Even the smallest members of the family can enjoy the theatre. Enjoy our picks of the theatre, shows and performances will suit the very little ones, the nearly big ones, and the grown ups too. If you're planning ahead for the school holidays, check out top 10 children's theatre shows this half-term and our 101 things to do in London with kids. Or for treats the whole family can enjoy, have a look at our favourite West End theatre shows.
Theatre for all the family
'Matilda' must be making its creators, playwright Dennis Kelly and comedian-songsmith Tim Minchin, a very pair of proud parents. Like the curly-haired little girl in the famous nursery rhyme, when it is good, it is very, very good. And it's even better when it's horrid.

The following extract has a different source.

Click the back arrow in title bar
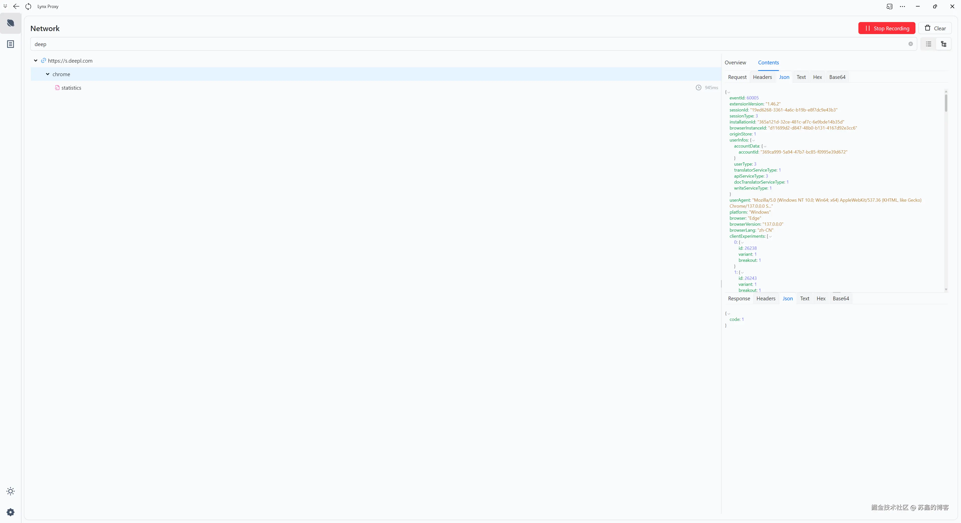This screenshot has height=523, width=961. tap(16, 6)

Nothing prepares you for the sheer impact of 'The Lion King's opening sequence. With the surge of 'Circle Of Life' reverberating through your chest, Julie Taymor's animal creations march on, species by species. For a global blockbuster, 'The Lion King's absolute theatricality is astonishing. It's perfect for a musical, allowing both distinct flavours and an eclectic carnival spirit.
Theatre for children (5+)
London's children's theatre scene just wouldn't be the same without the Little Angel, the small but brilliant puppet theatre in north London. This is a revival of the theatre's classic adaptation of the story by Brothers Grimm, directed by Norwich Puppet Theatre Artistic Director Joy Haynes. Briar Rose is the fair beauty of the tale who has to deal with the spell cast by a disgruntled fairy a long time ago. Expect, princesses and magic. Ages 3+.
Being an identical twin isn't all practical jokes and natty matching outfits. Jacqueline Wilson's kids' classic story 'Double Act' follows Ruby and Garnett, two very different kids who are struggling to make sense of their family's changing set-up. Vicky Ireland's stage version won plenty of fans when it first opened in 2003. Now it's back at the Polka Theatre, in a witty, dance-filled summer show that'll appeal to older kids. Ages seven-plus.

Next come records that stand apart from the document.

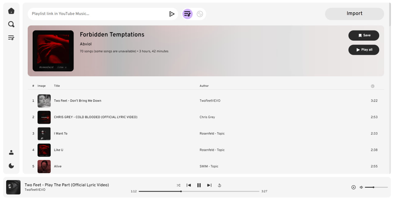Viewport: 394px width, 200px height.
Task: Skip to next track
Action: 209,185
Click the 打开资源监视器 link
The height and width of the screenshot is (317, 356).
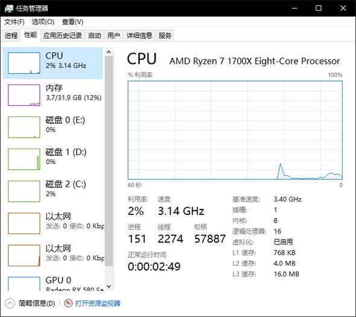pyautogui.click(x=98, y=303)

After delighting kids (and making grown-ups cry) with wistful kids' show 'The Paper Dolls', Peter Glanville is adapting another Julia Donaldson picture book. This time, it's the turn of 'The Everywhere Bear', which follows the titular teddy on his adventures using rhyme, puppets and new songs. Ages three-to-six.
This swashbuckling family show will fill the hidden gardens of St Paul's Church, in Covent Garden. Iris Theatre's gender-swapped adaptation of Dumas's novel follows plucky young d'Artagnan as she fights to become the first female musketeer. Sword fights, masked balls and and adventure ensue. Paul-Ryan Carberry directs.
Abney Park is one of London's most atmospheric, tangled woodland spaces. It's hosting an outdoor promenade version of 'The Wizard of Oz' this July, which will use the park as the inspiration of a new spin on L. Frank Baum's tale of Dorothy and the gang's battles with witches and flying monkeys. Written and directed Paul Linghorn, for Pandemonium Productions.
Disney is making strong headways into the world of theatre at the moment: 'Frozen' on Broadway follows the National Theatre's dark puppetry take on 'Pinnochio'. But their involvement with indie immersive theatre mongers The Vaults is still a bit of a surprise. This tech-heavy show is using binaural sound and 3D projections to bring the the bonkers world of 1941 movie 'Fantasia' to life - think dancing mushrooms, duelling wizards, and lashings of classical music-inspired cartoon flights of fancy. 'Sounds and Sorcery' is likely to be a visually impressive intro to classical music for kids (albeit one with a hefty price tag) giving eight famous pieces the immersive treatment. And judging by the production artwork, it might well remind adults of a queasy psychedelic experience they had in a field at Glasto. Something for everyone, all courtesy of the mouse.